French internist, born September 16, 1796, Bragette near Angoulème; died October 29, 1881. Paris.

Associated eponyms:
Bouillaud's disease
A systemic inflammatory disease, characterised by acute attacks of fever spaced by remissions, the presence of acute joint disorder, endocarditis and pericarditis.


Jean-Baptiste Bouillaud, one of the last of the great bloodletters, was a shrewd observer and responsible for a number of discoveries, among them the localisation of the speech centre in the middle of the left cerebral hemisphere, an observation first reported in 1825 in his early treatise on brain diseases.

Bouillaud spent his student time under the guidance of his uncle Jean Bouillaud - chirurgien-major in the army. Following the completion of his studies Bouillaud received his doctorate in Paris in 1823 and subsequently distinguished himself by publishing a treatise on diseases of the heart, with René-Joseph-Hyacinthe Bertin (1757-1828). In 1831 he was appointed to the chair of clinical medicine at the Charité through concours, and soon enjoyed the reputation of an outstanding clinician. However, an enthusiastic follower of François Joseph Victor Broussais (1772-1838), his therapy of bloodletting was heavily criticised.

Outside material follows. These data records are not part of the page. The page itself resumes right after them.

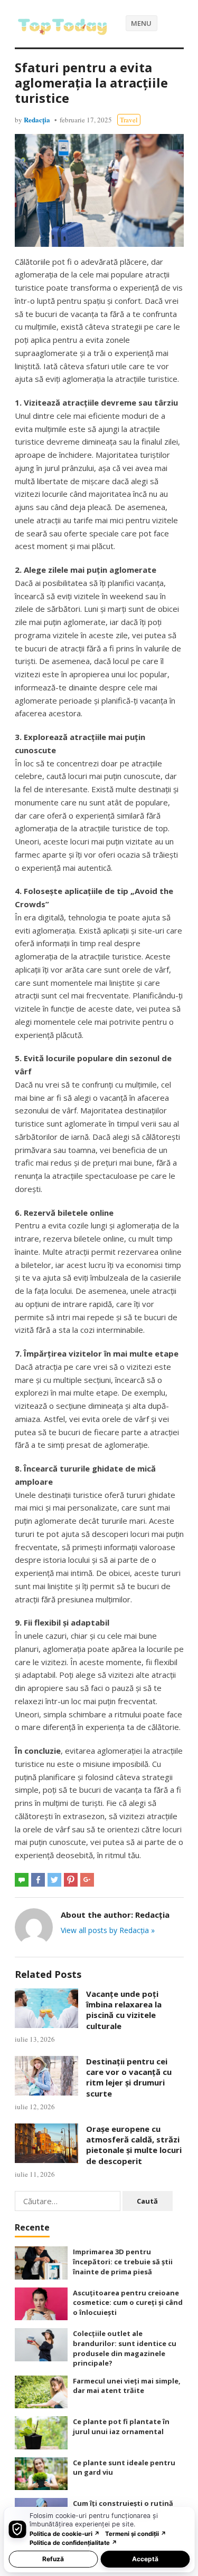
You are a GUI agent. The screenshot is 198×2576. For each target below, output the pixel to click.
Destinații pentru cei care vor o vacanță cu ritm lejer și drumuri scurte (129, 2077)
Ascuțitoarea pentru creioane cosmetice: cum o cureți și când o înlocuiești (128, 2302)
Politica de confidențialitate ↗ (73, 2542)
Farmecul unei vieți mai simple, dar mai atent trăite (127, 2386)
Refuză (53, 2559)
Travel (129, 119)
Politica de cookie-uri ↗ (65, 2533)
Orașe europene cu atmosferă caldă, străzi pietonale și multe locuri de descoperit (134, 2144)
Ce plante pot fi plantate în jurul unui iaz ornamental (121, 2426)
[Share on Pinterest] (71, 1880)
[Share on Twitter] (54, 1880)
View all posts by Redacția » (108, 1930)
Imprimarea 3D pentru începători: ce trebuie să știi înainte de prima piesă (123, 2261)
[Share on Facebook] (38, 1880)
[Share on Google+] (87, 1880)
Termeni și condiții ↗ (135, 2533)
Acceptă (145, 2559)
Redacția (37, 119)
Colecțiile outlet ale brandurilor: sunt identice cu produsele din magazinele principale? (124, 2348)
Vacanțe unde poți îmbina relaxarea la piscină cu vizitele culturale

Bouillaud's works concerned different fields of medicine; he published on hermaphroditism, on cholera, encephalitis, diseases of the heart, cancer, and various forms of fever. His main achievement, however, was in the field of rheumatism. Acute rheumatoid endocarditis is still commonly termed Bouillaud's disease in medical dictionaries in the French language. He recognised the cartilaginous and synovial lesions of this disease and was the first to describe them.

Following his 1842-1846 term as deputy for angoulême - in which he usually voted with the leftists, he, as a member of the Conseil supérieur of the university, was elected dean of the faculty of medicine, in stead of Mathéo-José-Bonaventure Orfila (1787-1853). Because of conflicts with the administration, however, he resigned this position. In 1868 he became a member of the Académie des sciences. His mind remained lucid until the very last, only weeks before his death he participated in discussions at the academy of medicine. By 1861, Bouillaud was Doyen of the Faculty, Membre de I'Institut, and head of La Charité.

In his work on diseases of the heart, Traité clinique des maladies du coeur, Bouillaud was close on trail of the damages caused by rheumatoid arthritis. Other investigators had previously noted the relationship between rheumatism and heart disease, but Bouillaud was the first to demonstrate a "law of coincidence" which statistically confirmed the correlation. Also in this work is the first description of Bouillaud's disease (rheumatic endocarditis). His discoveries were confirmed by the findings of Karl Albert Ludwig Aschoff (1866-1942) and Geipel in 1904 through the discovery of the rheumatoid nodules of the heart muscle named after them.

Bouillaud may be considered the link between Franz Joseph Gall (1758-1828) and Pierre Paul Broca (1824-1880) Bouillaud received part of his clinical training from Gall, and he was a founding member of the Société Phrénologique which was organized in Paris three years after Gall died. In his publication of 1825 he argued on the basis of clinical evidence that loss of speech corresponds to a lesion of the anterior lobes of the brain, and that his findings confirmed Gall's opinion on the seat of the organ of articulate language. This question was the topic of fierce debates for decades, continued, by among many others, his pupil and son-in-law Ernst Aubertin (1825-1865).